Fentanyl is an opiate, but no oral form exists. It comes in IV and transdermal patch forms. It is plenty stronger than morphine, but so are Dilaudid and other opiates. The big benefit and reason we use it in the hospital is that it is rapid-acting, but also wears off quickly. That makes it titratable - we can run it in an IV continuously or in frequent boluses (every 15-60 minutes) to keep patients’ pain down with less risk of overdosing them. In more progressive ICUs, you can treat patients with fentanyl for the discomfort of an endotracheal tube and ventilator and be able to stop sedative and hypnotic medications so they can function better. So we had patients who had to be on ventilators still able to walk laps around the ICU with physical therapy.
Outpatient, fentanyl patches are helpful for cancer and hospice patients, but there are plenty of chronic pain patients who end up with them too. Fentanyl is fat soluble, so it may not be a good choice in skinny/cachectic patients (they’ll just pee it out). One guy came in to clinic with 200mcg of fentanyl patches, but that’s what “worked” for him so he would not be convinced that at 200mcg it really was NOT working for him at all.
As far as abuse goes, some people will heat up the patches to cause the drug to be released faster (normally they’re 72 hour patches). The liquid form would be injected.

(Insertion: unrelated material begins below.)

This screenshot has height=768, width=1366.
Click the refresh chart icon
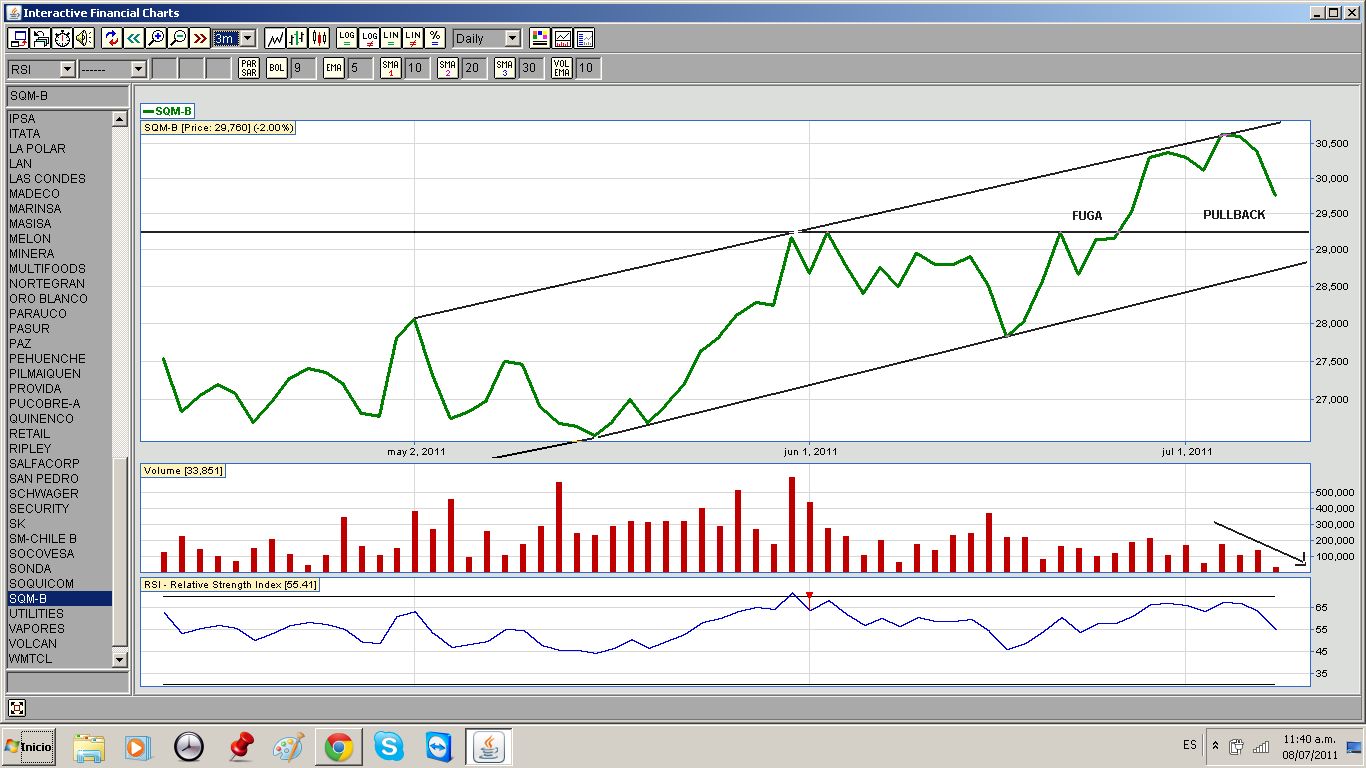tap(111, 38)
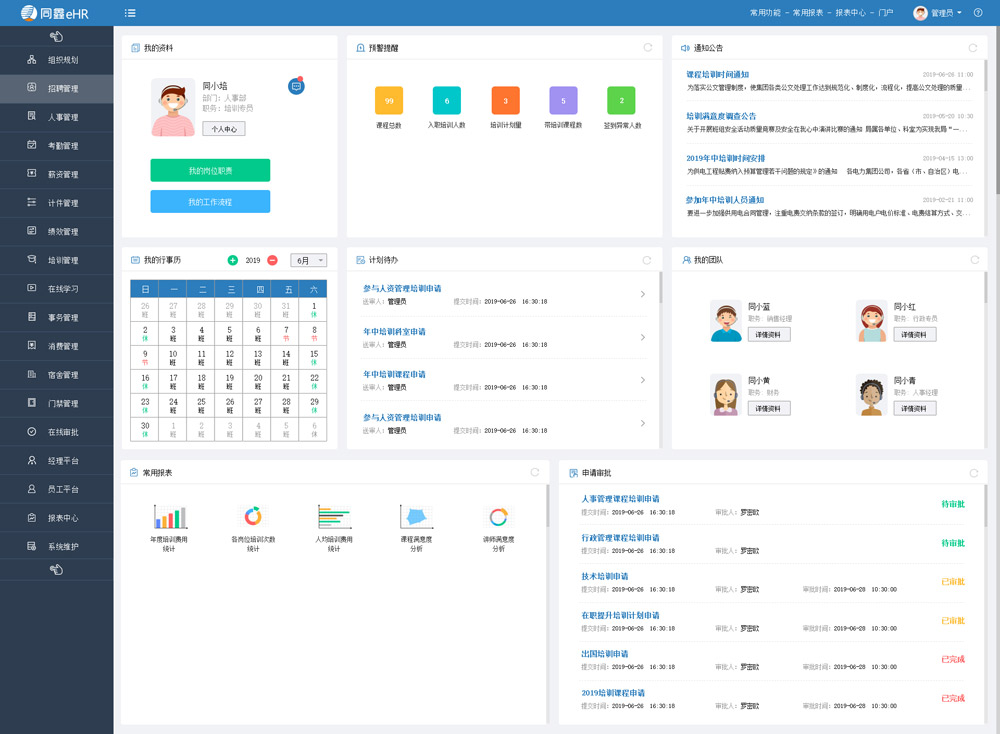
Task: Click 详情资料 button for 同小蓝
Action: pos(768,335)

I didn’t really know about inhaled fentanyl. Cool! for anesthesia. I didn’t realize it could contaminate things per the CDC, including agriculture and water. I would have thought it would break down faster. Most likely the intent for the Boston fentanyl was sale to IV drug abusers, though.
I'm just curious due to Q's drop that seems to insinuate that the big fentanyl bust was an attack on "big pharma". And the attack on DJT was revenge for that attack. AND how MS-13 or any other gang or cartel may be involved.
So many questions.
p.s. Thanks so much for that very educational post.